La question était de savoir comment maintenir et étendre la grève. Nous avons tenu des réunions, distribué des tracts, et un collectif d’artistes a réalisé une belle affiche montrant l’assemblée et le vote de grève. Nous avons appelé à d’autres grands rassemblements sur le campus et organisé des marches en ville. Le 4 mai, nous avons appris que des étudiants avaient été abattus à l’université d’État de Kent, dans l’Ohio, et nous avons de nouveau organisé un grand rassemblement sur le campus. Notre grève était désormais une protestation non seulement contre la guerre, mais aussi contre la répression violente du mouvement anti-guerre par le gouvernement. Tous les étudiants ont soudain eu l’impression que cela pouvait se produire ici. Walt a pris contact avec d’autres campus et nous avons vite compris que notre grève faisait partie d’une grève nationale des étudiants, qui a fini par concerner 900 campus et quatre millions d’étudiants. Certains avaient débrayé comme nous lors de l’invasion du Cambodge, beaucoup d’autres s’étaient joints à nous après l’attaque contre les étudiants de Kent State. Partout dans le pays, les étudiants s’étaient mis en grève contre la guerre, l’un des plus grands mouvements sociaux de l’histoire américaine.

Après quelques jours de grève, le président de l’université a envoyé le médiateur du campus pour discuter avec nous de la fin de la grève. Nous l’avons poliment écouté et lui avons demandé de partir. Quelques jours plus tard, l’université a organisé une retraite réunissant l’administration, les professeurs et les étudiants pour discuter de la grève. Leur objectif était d’y mettre fin, le nôtre était de la maintenir. Nous n’avons pu trouver aucun terrain d’entente sur cette base. Nous avons battu en retraite, déterminés à poursuivre la grève.
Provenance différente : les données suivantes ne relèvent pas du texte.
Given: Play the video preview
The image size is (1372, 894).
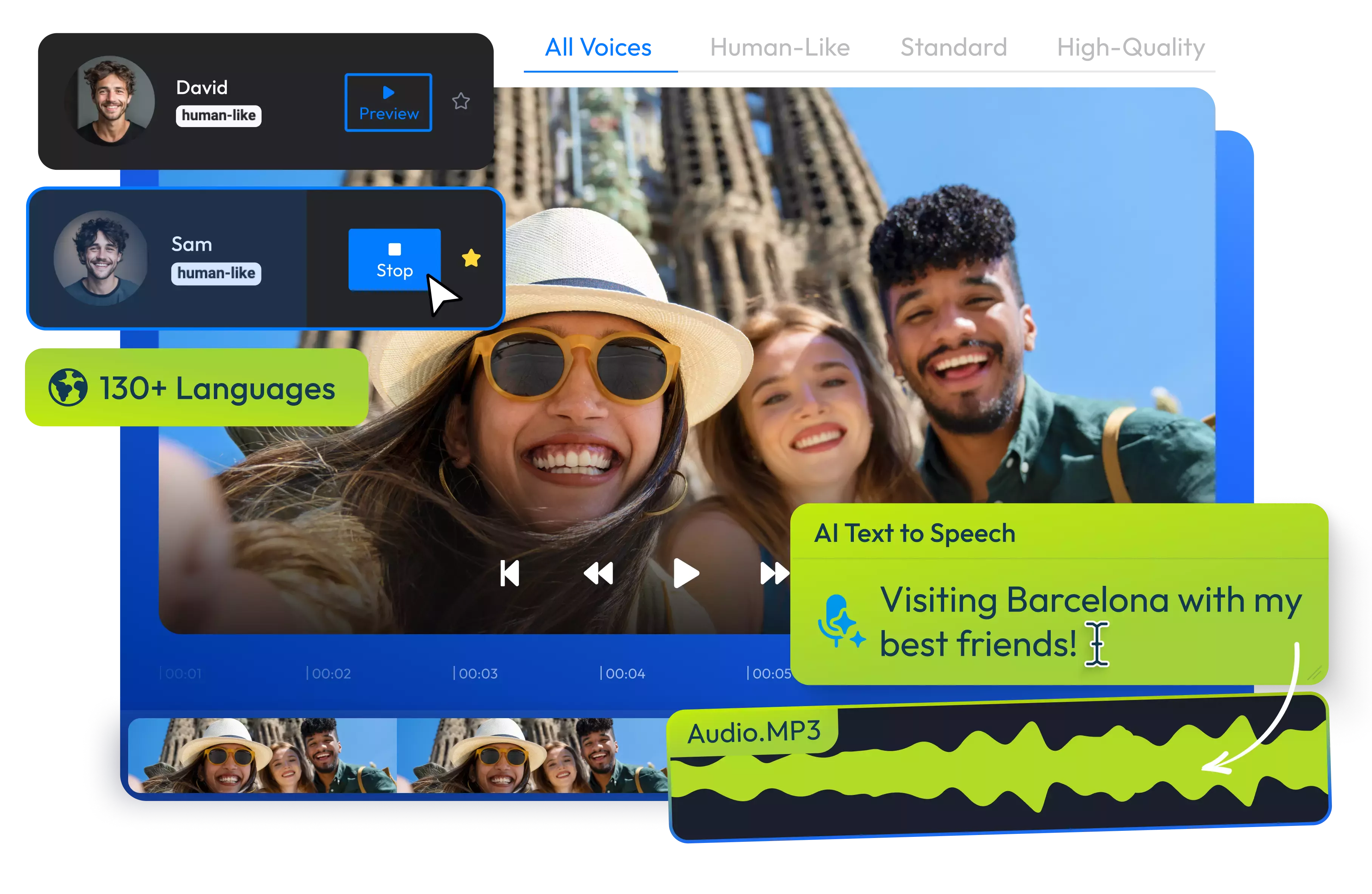Looking at the screenshot, I should click(x=685, y=573).
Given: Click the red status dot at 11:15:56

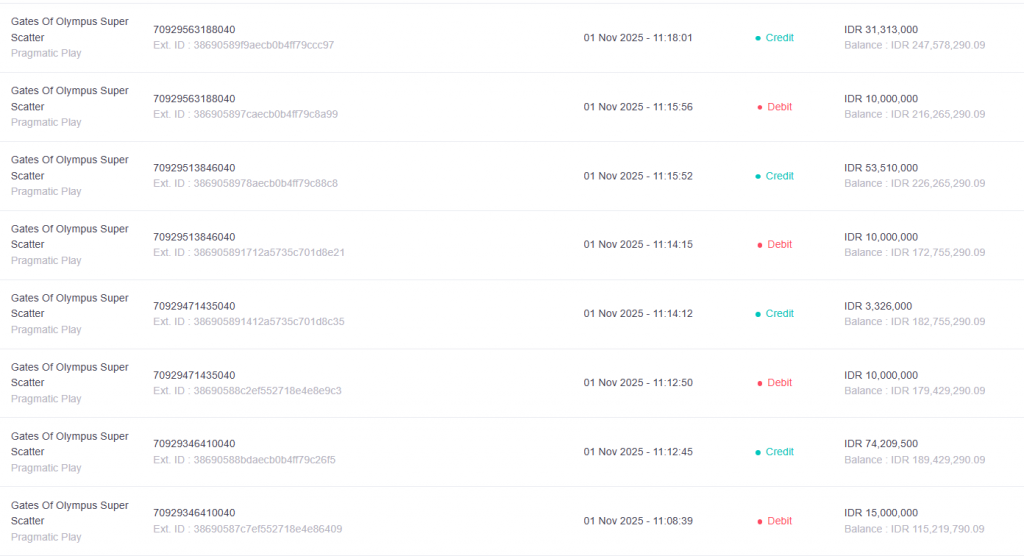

Au bout d’une semaine, cependant, avec des seniors inquiets pour leurs notes finales et d’autres qui étaient moins engagés et ne voulaient pas risquer leur statut académique, un mouvement de retour en classe et de retour à la normalité s’est produit. La grève a pris fin. Nous avons continué à maintenir un centre de grève à la librairie Gorsline pendant une semaine environ. Le 14 mai, nous avons appris que deux étudiants noirs avaient été abattus et plusieurs autres blessés à l’université d’État de Jackson, et nous avons essayé d’organiser une sorte de protestation à ce sujet, mais à ce moment-là, le mouvement était devenu inactif et n’a pas pu être relancé.

 

La grève étudiante de 1970 au Humboldt State College et les grèves dans tout le pays ont représenté un tournant dans ma vie et dans celle de beaucoup d’autres, j’en suis sûr. Avec cette grève, j’ai participé pour la première fois à un véritable mouvement de masse, à l’impact national. En collaboration avec Walt et sous sa direction, nous avions produit des tracts et d’autres documents, organisé des rassemblements, des manifestations de protestation et des marches. Nous avions organisé des marches de centaines de personnes, une réunion de masse de milliers de personnes. Nous avions déclenché une grève et fermé la plus grande et la plus importante institution de notre région. J’avais acquis une demi-douzaine de compétences - parler, écrire, diriger des réunions, entre autres - et nous avions tous pris confiance en nous. Nous avions vu le mouvement s’animer avec une puissance extraordinaire et cela nous avait enthousiasmés. Comme beaucoup d’autres dans le pays, j’ai été porté par cette expérience pendant les dix années qui ont suivi, fort du sentiment qu’un mouvement d’en bas pouvait défier et finalement vaincre les pouvoirs en place.

 

À cette époque, Walt Sheasby m’a recruté pour devenir membre de l’Internationale socialiste (I.S.) nouvellement créée, ce qui m’a conduit quelques années plus tard à partir à Chicago pour devenir chauffeur de camion, militant des Teamsters et fondateur de Teamsters for a Democratic Union (TDU). Nous sommes tous deux devenus membres de Solidarité lors de sa création en 1986. Walt a adopté la forme mexicaine de son nom, devenant Walt Sheasby-Contreras, et a continué à militer dans le nord-ouest du Pacifique en tant qu’écosocialiste. Malheureusement, il est mort du virus du Nil occidental en 2004. Edward Guthmann, ancien rédacteur du San Francisco Chronicle, a également écrit un récit intéressant sur la grève.

 

Le 30 avril 2024, publié par New Politics.